Distributed Reconstruction Algorithm for Electron Tomography with Multiple-scattering Samples

TL;DR

This paper introduces a distributed computing method for high-resolution 3D electron tomography of thick, multiple-scattering samples, enabling larger reconstructions by parallel processing of tilt-series data.

Contribution

It presents a novel distributed reconstruction algorithm that decomposes tilt-series data for parallel processing, improving the ability to reconstruct large, complex samples at high resolution.

Findings

Successful reconstruction of layered clay sample at high resolution

Demonstrated scalability with large field-of-view datasets

Enhanced capability for thick, multiple-scattering samples

Abstract

Three-dimensional electron tomography is used to understand the structure and properties of samples in chemistry, materials science, geoscience, and biology.
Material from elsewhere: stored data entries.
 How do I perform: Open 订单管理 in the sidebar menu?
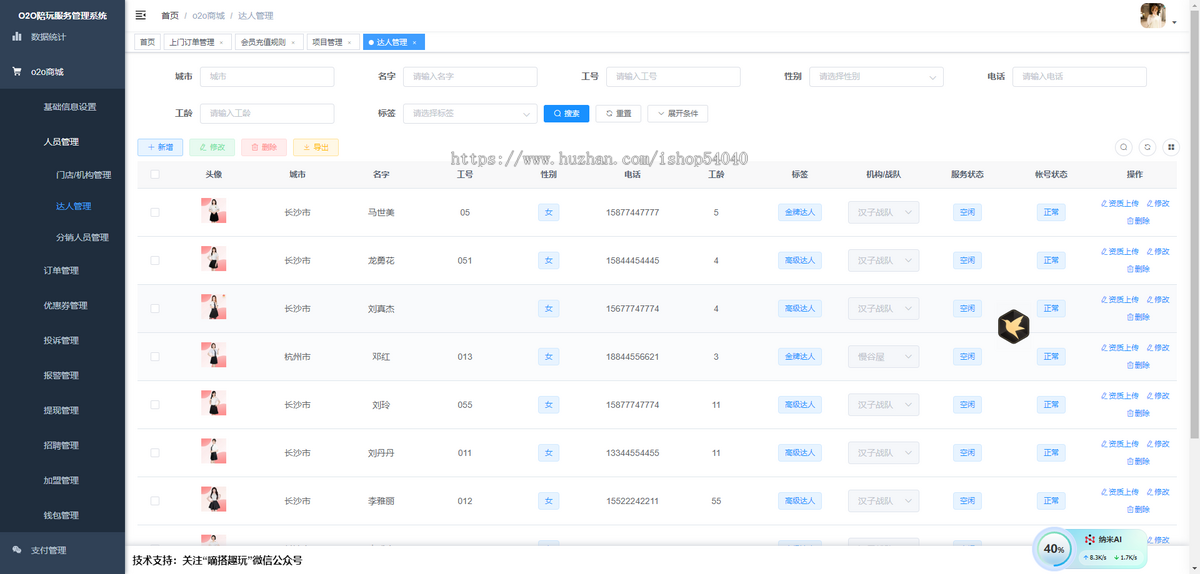click(61, 270)
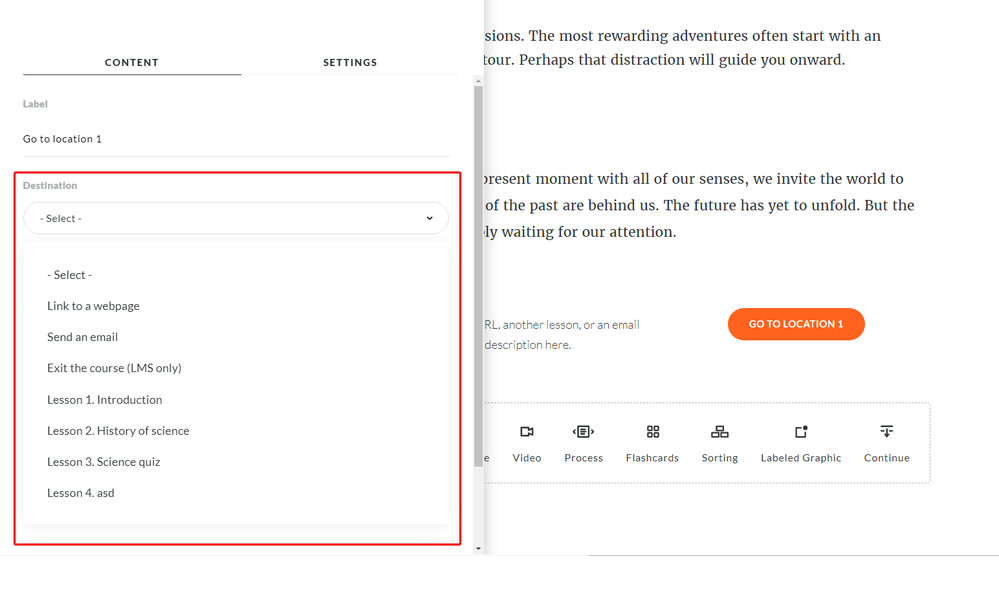Insert a Flashcards block
Image resolution: width=999 pixels, height=596 pixels.
[x=652, y=432]
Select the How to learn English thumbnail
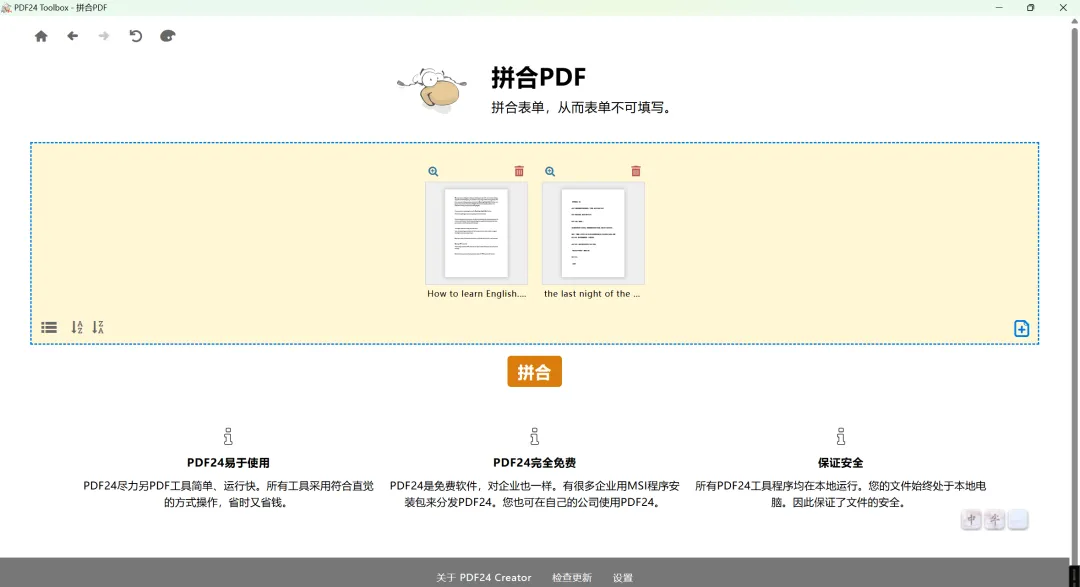The width and height of the screenshot is (1080, 587). tap(477, 234)
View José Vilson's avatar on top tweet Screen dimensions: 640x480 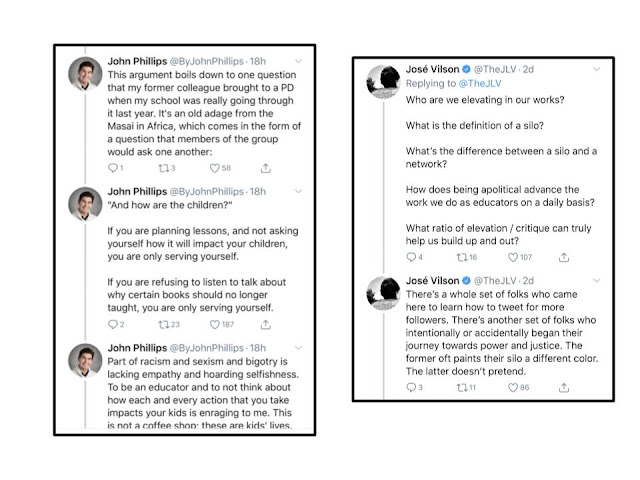[x=383, y=82]
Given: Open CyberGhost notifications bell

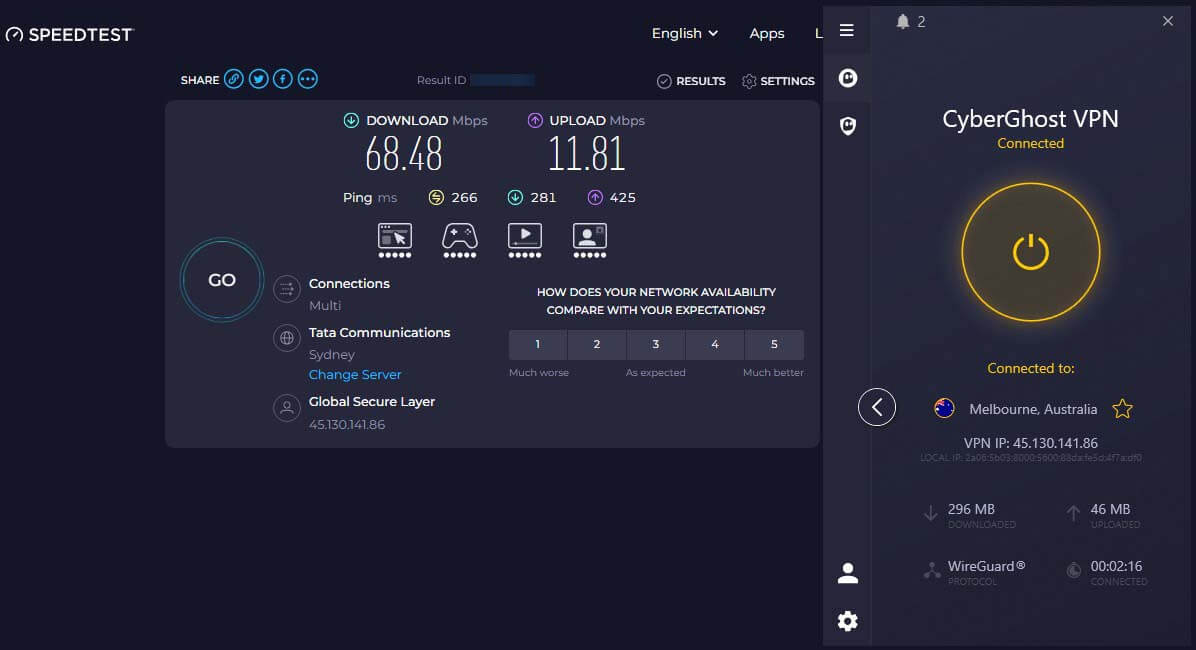Looking at the screenshot, I should (903, 20).
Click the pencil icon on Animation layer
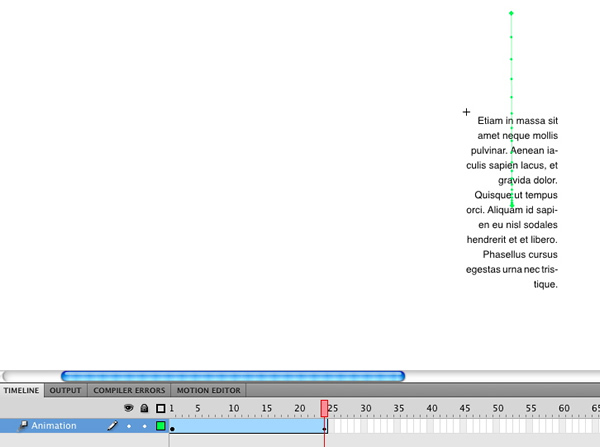 tap(112, 426)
With the recent development of high-resolution detectors and algorithms that can account for multiple-scattering events, thicker samples can be examined at finer resolution, resulting in larger reconstruction volumes than previously possible. In this work, we propose a distributed computing framework that reconstructs large volumes by decomposing a projected tilt-series into smaller datasets such that sub-volumes can be simultaneously reconstructed on separate compute nodes using a cluster. We demonstrate our method by reconstructing a multiple-scattering layered clay (montmorillonite) sample at high resolution from a large field-of-view tilt-series phase contrast transmission electron microscopty dataset.